Re: [PATCH v7 12/12] iommu: Improve iopf_queue_flush_dev()

public inbox for linux-kernel@vger.kernel.org
 help / color / mirror / Atom feed

From: Jason Gunthorpe <jgg@ziepe.ca>
To: Lu Baolu <baolu.lu@linux.intel.com>
Cc: Joerg Roedel <joro@8bytes.org>, Will Deacon <will@kernel.org>,
	Robin Murphy <robin.murphy@arm.com>,
	Kevin Tian <kevin.tian@intel.com>,
	Jean-Philippe Brucker <jean-philippe@linaro.org>,
	Nicolin Chen <nicolinc@nvidia.com>, Yi Liu <yi.l.liu@intel.com>,
	Jacob Pan <jacob.jun.pan@linux.intel.com>,
	Yan Zhao <yan.y.zhao@intel.com>,
	iommu@lists.linux.dev, kvm@vger.kernel.org,
	linux-kernel@vger.kernel.org
Subject: Re: [PATCH v7 12/12] iommu: Improve iopf_queue_flush_dev()
Date: Fri, 1 Dec 2023 16:35:36 -0400	[thread overview]
Message-ID: <20231201203536.GG1489931@ziepe.ca> (raw)
In-Reply-To: <20231115030226.16700-13-baolu.lu@linux.intel.com>

On Wed, Nov 15, 2023 at 11:02:26AM +0800, Lu Baolu wrote:
> The iopf_queue_flush_dev() is called by the iommu driver before releasing
> a PASID. It ensures that all pending faults for this PASID have been
> handled or cancelled, and won't hit the address space that reuses this
> PASID. The driver must make sure that no new fault is added to the queue.

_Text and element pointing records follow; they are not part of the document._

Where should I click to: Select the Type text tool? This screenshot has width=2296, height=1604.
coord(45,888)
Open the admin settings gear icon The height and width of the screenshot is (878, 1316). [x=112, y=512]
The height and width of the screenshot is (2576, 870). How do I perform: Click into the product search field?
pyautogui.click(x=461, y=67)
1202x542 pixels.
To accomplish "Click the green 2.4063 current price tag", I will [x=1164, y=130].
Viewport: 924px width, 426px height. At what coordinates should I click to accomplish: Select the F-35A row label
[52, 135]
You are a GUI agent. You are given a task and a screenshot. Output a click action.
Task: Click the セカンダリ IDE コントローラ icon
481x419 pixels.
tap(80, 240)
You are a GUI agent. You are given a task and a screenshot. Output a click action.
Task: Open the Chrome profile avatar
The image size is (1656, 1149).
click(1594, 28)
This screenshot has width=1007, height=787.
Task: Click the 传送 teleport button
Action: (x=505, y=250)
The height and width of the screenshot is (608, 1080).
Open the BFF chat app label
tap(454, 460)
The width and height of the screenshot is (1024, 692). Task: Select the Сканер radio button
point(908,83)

This needs more explanation, why should anyone care?

More importantly, why is *discarding* the right thing to do?
Especially why would we discard a partial page request group?

After we change a translation we may have PRI requests in a
queue. They need to be acknowledged, not discarded. The DMA in the
device should be restarted and the device should observe the new
translation - if it is blocking then it should take a DMA error.

More broadly, we should just let things run their normal course. The
domain to deliver the fault to should be determined very early. If we
get a fault and there is no fault domain currently assigned then just
restart it.

The main reason to fence would be to allow the domain to become freed
as the faults should be holding pointers to it. But I feel there are
simpler options for that then this..

> The SMMUv3 driver doesn't use it because it only implements the
> Arm-specific stall fault model where DMA transactions are held in the SMMU
> while waiting for the OS to handle iopf's. Since a device driver must
> complete all DMA transactions before detaching domain, there are no
> pending iopf's with the stall model. PRI support requires adding a call to
> iopf_queue_flush_dev() after flushing the hardware page fault queue.

This explanation doesn't make much sense, from a device driver
perspective both PRI and stall cause the device to not complete DMAs.

The difference between stall and PRI is fairly small, stall causes an
internal bus to lock up while PRI does not.

> -int iopf_queue_flush_dev(struct device *dev)
> +int iopf_queue_discard_dev_pasid(struct device *dev, ioasid_t pasid)
>  {
>  	struct iommu_fault_param *iopf_param = iopf_get_dev_fault_param(dev);
> +	const struct iommu_ops *ops = dev_iommu_ops(dev);
> +	struct iommu_page_response resp;
> +	struct iopf_fault *iopf, *next;
> +	int ret = 0;
>  
>  	if (!iopf_param)
>  		return -ENODEV;
>  
>  	flush_workqueue(iopf_param->queue->wq);
> +

A naked flush_workqueue like this is really suspicious, it needs a
comment explaining why the queue can't get more work queued at this
point. 

I suppose the driver is expected to stop calling
iommu_report_device_fault() before calling this function, but that
doesn't seem like it is going to be possible. Drivers should be
implementing atomic replace for the PASID updates and in that case
there is no momement when it can say the HW will stop generating PRI.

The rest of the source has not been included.